# Exercise directions
In the listing below, find the line that contains "Screen dimensions: 635x468" and the line that contains "Open the Stripe". Quote both and every line between them, exactly, and nothing more.

# Material provided
BEGIN

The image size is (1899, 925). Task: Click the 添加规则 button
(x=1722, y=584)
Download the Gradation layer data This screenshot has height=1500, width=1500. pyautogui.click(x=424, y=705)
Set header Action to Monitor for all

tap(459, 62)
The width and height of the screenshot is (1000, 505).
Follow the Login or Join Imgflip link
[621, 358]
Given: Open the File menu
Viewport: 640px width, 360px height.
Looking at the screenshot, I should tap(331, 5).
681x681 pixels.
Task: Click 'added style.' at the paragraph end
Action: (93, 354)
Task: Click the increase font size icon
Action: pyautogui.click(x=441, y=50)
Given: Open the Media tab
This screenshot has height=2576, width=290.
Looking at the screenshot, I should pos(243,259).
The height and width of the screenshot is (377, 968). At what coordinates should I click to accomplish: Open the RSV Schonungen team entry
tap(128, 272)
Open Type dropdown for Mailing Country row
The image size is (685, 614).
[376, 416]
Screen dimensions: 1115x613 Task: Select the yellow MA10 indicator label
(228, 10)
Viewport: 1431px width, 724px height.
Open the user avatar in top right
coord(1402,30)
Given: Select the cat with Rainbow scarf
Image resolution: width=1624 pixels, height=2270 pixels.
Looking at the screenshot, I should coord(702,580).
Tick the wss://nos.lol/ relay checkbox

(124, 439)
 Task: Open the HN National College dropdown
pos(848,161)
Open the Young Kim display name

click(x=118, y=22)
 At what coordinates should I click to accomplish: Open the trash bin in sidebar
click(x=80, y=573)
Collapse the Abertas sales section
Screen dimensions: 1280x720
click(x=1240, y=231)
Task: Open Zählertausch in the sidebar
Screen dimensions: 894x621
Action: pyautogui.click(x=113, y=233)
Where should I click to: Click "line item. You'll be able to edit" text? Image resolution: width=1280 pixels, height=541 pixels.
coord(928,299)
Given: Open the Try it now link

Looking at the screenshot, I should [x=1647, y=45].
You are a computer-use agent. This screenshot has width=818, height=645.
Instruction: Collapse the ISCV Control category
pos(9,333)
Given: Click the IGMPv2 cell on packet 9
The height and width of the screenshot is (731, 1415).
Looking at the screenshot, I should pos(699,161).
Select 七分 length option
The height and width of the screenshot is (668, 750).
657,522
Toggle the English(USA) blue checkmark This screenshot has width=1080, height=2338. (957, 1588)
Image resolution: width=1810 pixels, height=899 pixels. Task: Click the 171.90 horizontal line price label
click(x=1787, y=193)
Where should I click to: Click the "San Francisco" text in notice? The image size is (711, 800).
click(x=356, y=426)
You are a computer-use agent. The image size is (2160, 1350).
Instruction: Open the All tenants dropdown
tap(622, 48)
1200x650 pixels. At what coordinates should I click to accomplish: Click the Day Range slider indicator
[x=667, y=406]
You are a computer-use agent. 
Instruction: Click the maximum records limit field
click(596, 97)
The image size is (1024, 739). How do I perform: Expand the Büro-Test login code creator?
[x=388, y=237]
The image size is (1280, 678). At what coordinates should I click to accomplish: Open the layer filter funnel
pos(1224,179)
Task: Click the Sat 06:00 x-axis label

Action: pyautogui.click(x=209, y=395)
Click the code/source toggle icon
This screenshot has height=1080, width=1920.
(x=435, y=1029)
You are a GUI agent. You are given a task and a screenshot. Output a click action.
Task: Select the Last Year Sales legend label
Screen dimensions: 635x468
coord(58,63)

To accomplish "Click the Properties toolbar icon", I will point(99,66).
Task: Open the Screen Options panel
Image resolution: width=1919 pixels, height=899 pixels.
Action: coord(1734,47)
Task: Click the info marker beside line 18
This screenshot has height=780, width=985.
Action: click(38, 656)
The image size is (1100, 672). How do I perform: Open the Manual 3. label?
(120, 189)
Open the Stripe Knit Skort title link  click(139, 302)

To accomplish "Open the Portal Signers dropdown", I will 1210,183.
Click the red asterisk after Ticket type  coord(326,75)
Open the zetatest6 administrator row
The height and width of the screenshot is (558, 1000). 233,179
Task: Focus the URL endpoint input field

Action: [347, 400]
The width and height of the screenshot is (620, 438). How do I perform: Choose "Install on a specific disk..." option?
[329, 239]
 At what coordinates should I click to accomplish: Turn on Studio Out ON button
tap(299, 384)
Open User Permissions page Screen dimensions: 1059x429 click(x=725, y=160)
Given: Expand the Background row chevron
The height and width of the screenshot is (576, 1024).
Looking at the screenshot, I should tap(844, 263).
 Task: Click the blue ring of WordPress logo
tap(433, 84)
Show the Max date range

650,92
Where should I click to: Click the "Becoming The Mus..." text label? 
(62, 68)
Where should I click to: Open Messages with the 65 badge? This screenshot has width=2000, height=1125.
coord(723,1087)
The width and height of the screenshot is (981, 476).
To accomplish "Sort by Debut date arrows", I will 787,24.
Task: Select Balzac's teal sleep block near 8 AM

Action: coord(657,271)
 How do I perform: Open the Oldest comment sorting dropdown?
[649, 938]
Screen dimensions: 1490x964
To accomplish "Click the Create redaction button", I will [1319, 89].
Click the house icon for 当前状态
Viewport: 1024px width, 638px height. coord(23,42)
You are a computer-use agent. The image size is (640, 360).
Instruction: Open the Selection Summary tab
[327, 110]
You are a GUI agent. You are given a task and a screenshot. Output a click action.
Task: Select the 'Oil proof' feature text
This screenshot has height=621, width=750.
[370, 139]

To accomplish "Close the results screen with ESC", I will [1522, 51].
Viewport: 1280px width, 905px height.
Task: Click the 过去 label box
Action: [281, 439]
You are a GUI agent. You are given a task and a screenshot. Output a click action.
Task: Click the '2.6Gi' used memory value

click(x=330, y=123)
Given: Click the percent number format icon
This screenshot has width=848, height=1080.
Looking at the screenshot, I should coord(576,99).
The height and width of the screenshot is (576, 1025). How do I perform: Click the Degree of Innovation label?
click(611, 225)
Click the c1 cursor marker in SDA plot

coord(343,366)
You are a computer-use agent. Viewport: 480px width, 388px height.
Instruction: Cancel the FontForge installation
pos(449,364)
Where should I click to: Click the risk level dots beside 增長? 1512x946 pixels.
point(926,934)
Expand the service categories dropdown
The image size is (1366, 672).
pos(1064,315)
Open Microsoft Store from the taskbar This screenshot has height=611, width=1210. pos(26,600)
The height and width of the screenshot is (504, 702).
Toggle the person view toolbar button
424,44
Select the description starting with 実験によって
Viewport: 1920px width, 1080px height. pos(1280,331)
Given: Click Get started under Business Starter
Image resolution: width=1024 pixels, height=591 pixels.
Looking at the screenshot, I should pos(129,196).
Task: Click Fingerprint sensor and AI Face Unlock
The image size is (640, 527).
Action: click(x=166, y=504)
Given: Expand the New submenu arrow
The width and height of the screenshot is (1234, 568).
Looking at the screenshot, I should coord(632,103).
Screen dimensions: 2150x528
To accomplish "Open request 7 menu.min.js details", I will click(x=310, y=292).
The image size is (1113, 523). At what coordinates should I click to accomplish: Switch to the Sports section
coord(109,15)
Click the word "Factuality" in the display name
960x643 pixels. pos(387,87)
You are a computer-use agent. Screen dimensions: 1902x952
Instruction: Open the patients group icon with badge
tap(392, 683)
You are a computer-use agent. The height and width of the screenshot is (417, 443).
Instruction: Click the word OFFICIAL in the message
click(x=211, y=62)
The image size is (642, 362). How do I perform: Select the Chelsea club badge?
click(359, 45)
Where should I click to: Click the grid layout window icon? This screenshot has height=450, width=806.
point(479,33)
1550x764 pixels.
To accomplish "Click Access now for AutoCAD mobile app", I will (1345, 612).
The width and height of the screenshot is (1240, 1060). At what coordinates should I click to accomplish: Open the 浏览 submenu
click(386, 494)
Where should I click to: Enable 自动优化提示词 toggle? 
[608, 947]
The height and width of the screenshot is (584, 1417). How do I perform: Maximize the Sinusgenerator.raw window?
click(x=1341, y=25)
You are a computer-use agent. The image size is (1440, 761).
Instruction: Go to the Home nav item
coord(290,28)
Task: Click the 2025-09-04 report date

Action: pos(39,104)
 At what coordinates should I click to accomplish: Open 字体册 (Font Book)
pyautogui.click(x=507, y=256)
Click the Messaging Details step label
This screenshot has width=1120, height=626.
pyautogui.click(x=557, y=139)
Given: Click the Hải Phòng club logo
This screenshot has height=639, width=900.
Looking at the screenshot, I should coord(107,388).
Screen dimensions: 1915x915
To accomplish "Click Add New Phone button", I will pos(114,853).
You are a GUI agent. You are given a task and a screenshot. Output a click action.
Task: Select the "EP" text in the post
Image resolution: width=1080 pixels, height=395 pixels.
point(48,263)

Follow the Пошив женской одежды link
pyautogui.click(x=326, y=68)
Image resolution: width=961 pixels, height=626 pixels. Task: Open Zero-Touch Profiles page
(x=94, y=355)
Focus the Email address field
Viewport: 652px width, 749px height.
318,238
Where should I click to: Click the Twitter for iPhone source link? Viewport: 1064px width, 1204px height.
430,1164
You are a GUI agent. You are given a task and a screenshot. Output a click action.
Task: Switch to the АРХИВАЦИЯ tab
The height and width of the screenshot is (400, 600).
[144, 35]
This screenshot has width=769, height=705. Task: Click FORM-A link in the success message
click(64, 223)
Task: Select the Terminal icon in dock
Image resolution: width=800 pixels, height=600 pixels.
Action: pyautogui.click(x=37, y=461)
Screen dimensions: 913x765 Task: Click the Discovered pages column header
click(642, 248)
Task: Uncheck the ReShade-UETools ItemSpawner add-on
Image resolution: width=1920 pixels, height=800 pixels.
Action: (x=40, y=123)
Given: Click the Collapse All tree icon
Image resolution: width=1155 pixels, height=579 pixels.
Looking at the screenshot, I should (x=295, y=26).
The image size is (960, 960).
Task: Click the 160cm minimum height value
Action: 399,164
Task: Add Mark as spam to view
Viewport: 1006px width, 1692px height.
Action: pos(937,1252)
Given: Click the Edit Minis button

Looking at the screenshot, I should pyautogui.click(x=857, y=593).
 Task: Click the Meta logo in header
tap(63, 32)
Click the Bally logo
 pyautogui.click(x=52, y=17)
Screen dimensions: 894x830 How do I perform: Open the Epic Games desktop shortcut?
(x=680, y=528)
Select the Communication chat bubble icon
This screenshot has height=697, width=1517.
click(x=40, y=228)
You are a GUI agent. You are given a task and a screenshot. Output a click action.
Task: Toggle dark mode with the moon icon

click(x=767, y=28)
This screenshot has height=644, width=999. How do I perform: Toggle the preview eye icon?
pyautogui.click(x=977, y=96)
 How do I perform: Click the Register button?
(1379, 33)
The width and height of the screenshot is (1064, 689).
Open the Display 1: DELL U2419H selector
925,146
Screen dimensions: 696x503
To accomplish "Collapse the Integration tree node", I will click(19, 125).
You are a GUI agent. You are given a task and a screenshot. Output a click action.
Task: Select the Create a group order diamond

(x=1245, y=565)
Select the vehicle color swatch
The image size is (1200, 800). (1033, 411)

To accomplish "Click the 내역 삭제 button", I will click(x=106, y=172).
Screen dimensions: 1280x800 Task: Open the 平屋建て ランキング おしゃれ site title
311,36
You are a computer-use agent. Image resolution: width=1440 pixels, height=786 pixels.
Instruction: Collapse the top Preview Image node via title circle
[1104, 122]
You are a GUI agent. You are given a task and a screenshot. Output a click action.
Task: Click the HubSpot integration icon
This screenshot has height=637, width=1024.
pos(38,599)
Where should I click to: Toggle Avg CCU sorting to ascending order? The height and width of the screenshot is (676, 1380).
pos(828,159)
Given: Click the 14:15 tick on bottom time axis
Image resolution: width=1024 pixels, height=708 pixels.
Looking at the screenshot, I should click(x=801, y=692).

END

# Result of the task
Screen dimensions: 635x468
coord(58,63)

To accomplish "Click the Properties toolbar icon", I will point(99,66).
Task: Open the Screen Options panel
Image resolution: width=1919 pixels, height=899 pixels.
Action: coord(1734,47)
Task: Click the info marker beside line 18
This screenshot has height=780, width=985.
Action: click(38, 656)
The image size is (1100, 672). How do I perform: Open the Manual 3. label?
(120, 189)
Open the Stripe Knit Skort title link  click(139, 302)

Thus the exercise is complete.